Around 13,500 people with multiple sclerosis live in Austria. With treatment options that have become increasingly widespread over the past two decades, the question of an optimal long-term strategy arises. A domestic registry study has now demonstrated clear advantages for patients with relapsing forms of MS when using highly effective immunological therapies.
Specialists in neurology from the medical universities in Vienna, Graz and Innsbruck and the university clinics in Linz and Salzburg were involved in the study. The study data came from the Austrian MS Treatment Registry (AMSTR). The question was which drug treatment for relapsing multiple sclerosis after initial therapy with beta-interferon or glatiramer acetate is routinely most effective outside of clinical trials.
The two drugs have been in use since the mid-1990s and in previous studies reduced the MS relapse rate by around a third.

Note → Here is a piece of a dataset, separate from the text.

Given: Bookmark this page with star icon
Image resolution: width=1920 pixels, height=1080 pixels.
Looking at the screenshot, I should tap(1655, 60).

Blocking off acute phases and preventing further such crises are the focus of MS therapy, because each flare-up of the disease can be associated with a greater permanent disability.
In the introduction to their study, the authors under Michael Guger (Steyr Hospital and Kepler University Linz) emphasize the further advances in MS therapy after the “platform” substances beta interferon and glatiramer acetate anti-inflammatory drug dimethyl fumarate and teriflunomide, originally used in rheumatism therapy, reduced the annual MS relapse rate by 44 to 53 percent and 32 to 36 percent, respectively, compared to placebo. Both agents are used for the therapy of mild to moderate forms of MS.
therapies in comparison
If there are two or more episodes of the disease per year, one speaks of severe MS. In the past two decades, new principles of action have been developed with highly immunologically active substances such as fingolimod (originally from transplantation medicine), ozanimod, cladribine (chemotherapeutic agent) or the monoclonal antibodies natalizumab, alemtuzumab or ocrelizumab and approved for the treatment of rapidly progressing multiple sclerosis. So far, however, scientific evidence as to which alternatives should be used if the “platform” therapy is not effective has been limited.

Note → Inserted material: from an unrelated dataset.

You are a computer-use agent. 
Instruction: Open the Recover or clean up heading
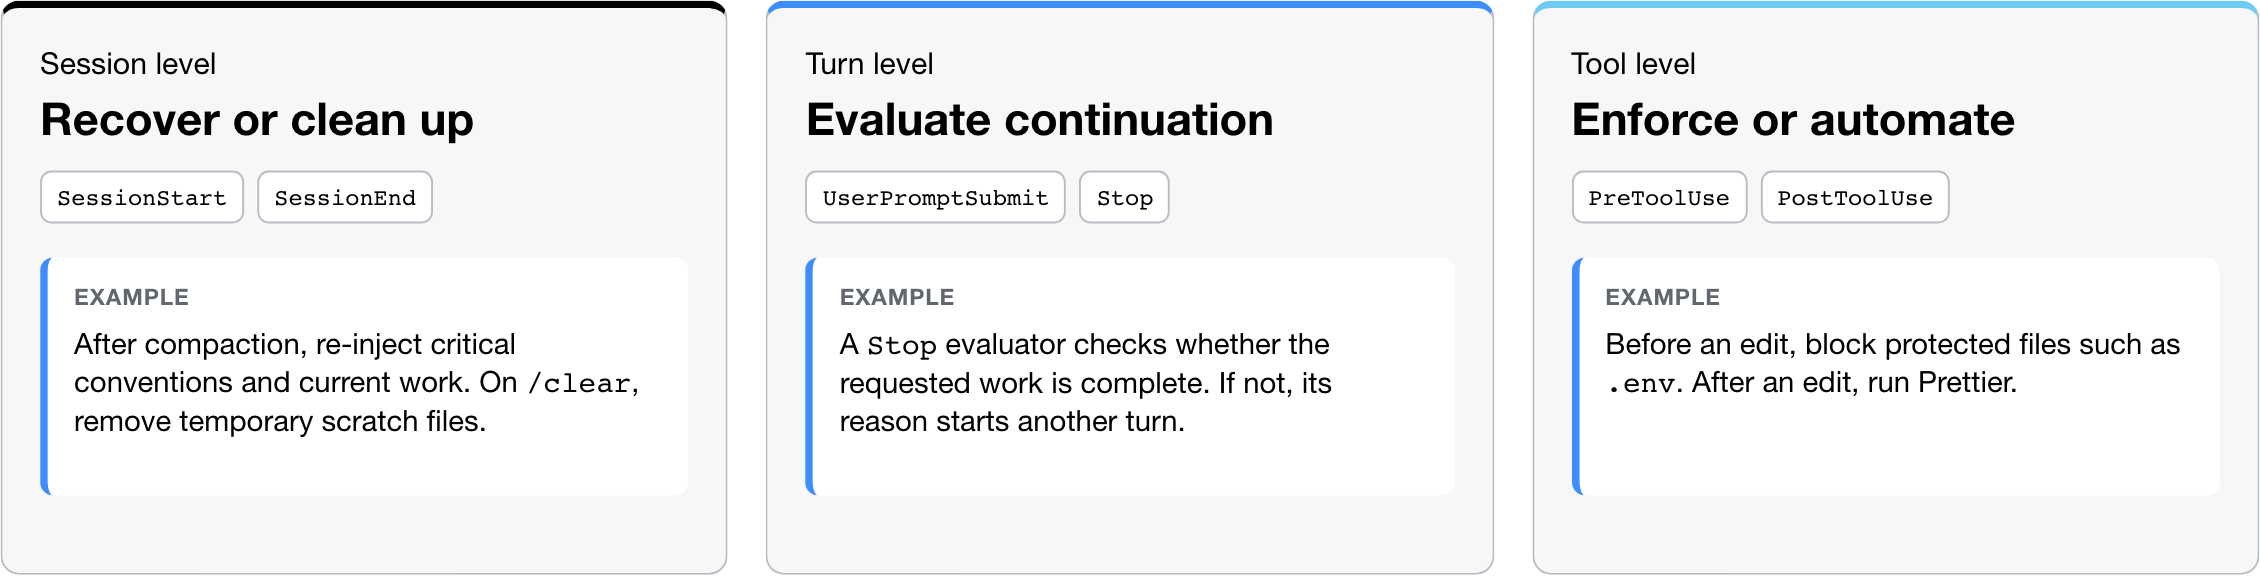pyautogui.click(x=257, y=120)
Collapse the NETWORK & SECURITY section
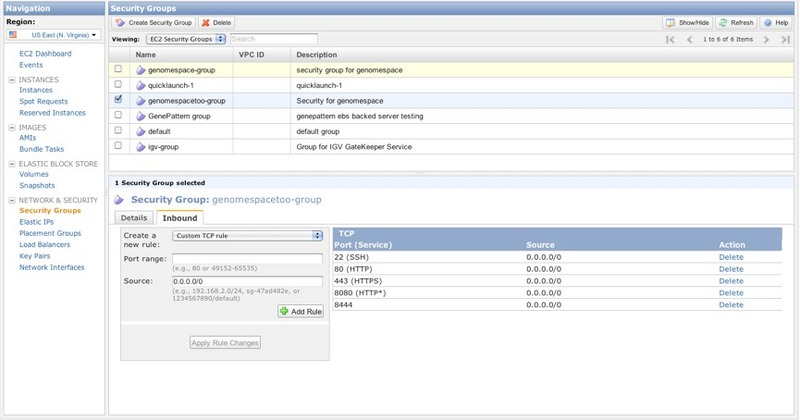Viewport: 800px width, 420px height. coord(11,200)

In their work, which was published in the Journal of Neurology at the beginning of March, the Austrian experts therefore compared the data of 669 MS patients from the therapy registry who, from 2006 onwards, were treated “horizontally” by interferon beta or glatiramer acetate to treatment with dimethyl fumarate or teriflunomide had switched, with 800 patients who were switched “vertically” to one of the highly active immunological therapies. The results were quite clear: With a “horizontal” change in therapy, there was an average annual relapse rate of 0.39 such episodes. “Vertical” switching to the highly effective therapies reduced the annual relapse rate to less than half (0.17).
Overall, according to one of the statistical evaluations, relapses occurred 86 percent less frequently when switching from basic therapy to demethyl fumarate or teriflunomide compared to the other drugs. Switching to the more effective therapies was also associated with an almost 80 percent reduction in the need for further treatment changes.